イスラーム教における男性割礼では、男性器の包皮が切除される。日本の男性雑誌などでよく広告を見かける包茎手術と同じものだ。7歳くらいまでに行われることが多く、生後すぐに割礼が行われることも珍しくない。医療目的というよりも通過儀礼であり、イスラーム教徒男性のアイデンティティーの重要な一部になっている。よって、インド人男性はパンツを脱げば基本的にイスラーム教徒か否かが分かることになる。
1947年の印パ分離独立時に起こった暴動では、男性はパンツを脱がされイスラーム教徒か否かを選別された。インド側ではイスラーム教徒が殺され、パーキスターン側ではイスラーム教徒以外が殺された。パーティション映画のみならず、宗教暴動を描いた映画では、男性が暴徒などからパンツを脱がされるシーンが映し出される。「Train to Pakistan」(1998年)、「Hey Ram」(2000年)、「Mr. and Mrs. Iyer」(2002年)といった映画にそのようなシーンが見受けられる。
2025-26年の大ヒット作「Dhurandhar」(2025年)では、インド側のパンジャーブ州で生まれ育ったスィク教徒の主人公ジャスキーラト・スィン・ラーンガーが、スパイとなってパーキスターンに潜入する。その際、彼はパーキスターンのバローチスターン州出身のバローチ人に扮していた。「ハムザー」を名乗ったが、これはイスラーム教徒の名前である。よって、ジャスキーラトは宗教を偽り、イスラーム教徒としてパーキスターンで暮らし始める。
ハムザーはカラーチーで、政治家の娘ヤリーナーと出会い、恋に落ちる。そして二人は同棲を始める。同棲までするということは、二人の間に性的な関係があることが暗示される。
ネットでは、「これでハムザーの正体がばれてしまった」というジョークが見られた。ハムザーが割礼をしていないため、ヤリーナーに彼がイスラーム教徒ではないということが分かってしまったというわけだ。
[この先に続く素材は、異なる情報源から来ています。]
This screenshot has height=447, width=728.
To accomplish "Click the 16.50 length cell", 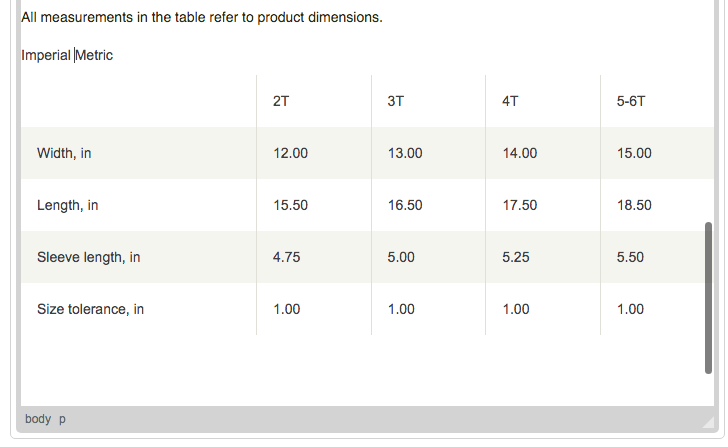I will 405,205.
ただ、驚くべきことに、その続編である「Dhurandhar: The Revenge」(2026年)では、ジャスキーラトがパーキスターンに潜入するスパイとして準備をしている頃を映し出した回想シーンにおいて、彼が割礼手術を受けるシーンがわざわざ差し込まれていた。もちろん婉曲的な映像であり、イスラーム教徒の割礼のことを知らない人が見たら何のことか分からないだろうが、分かる人が見たら、アーディティヤ・ダル監督はこんな細部まで気を遣って映像化をしているのかと感心してしまう。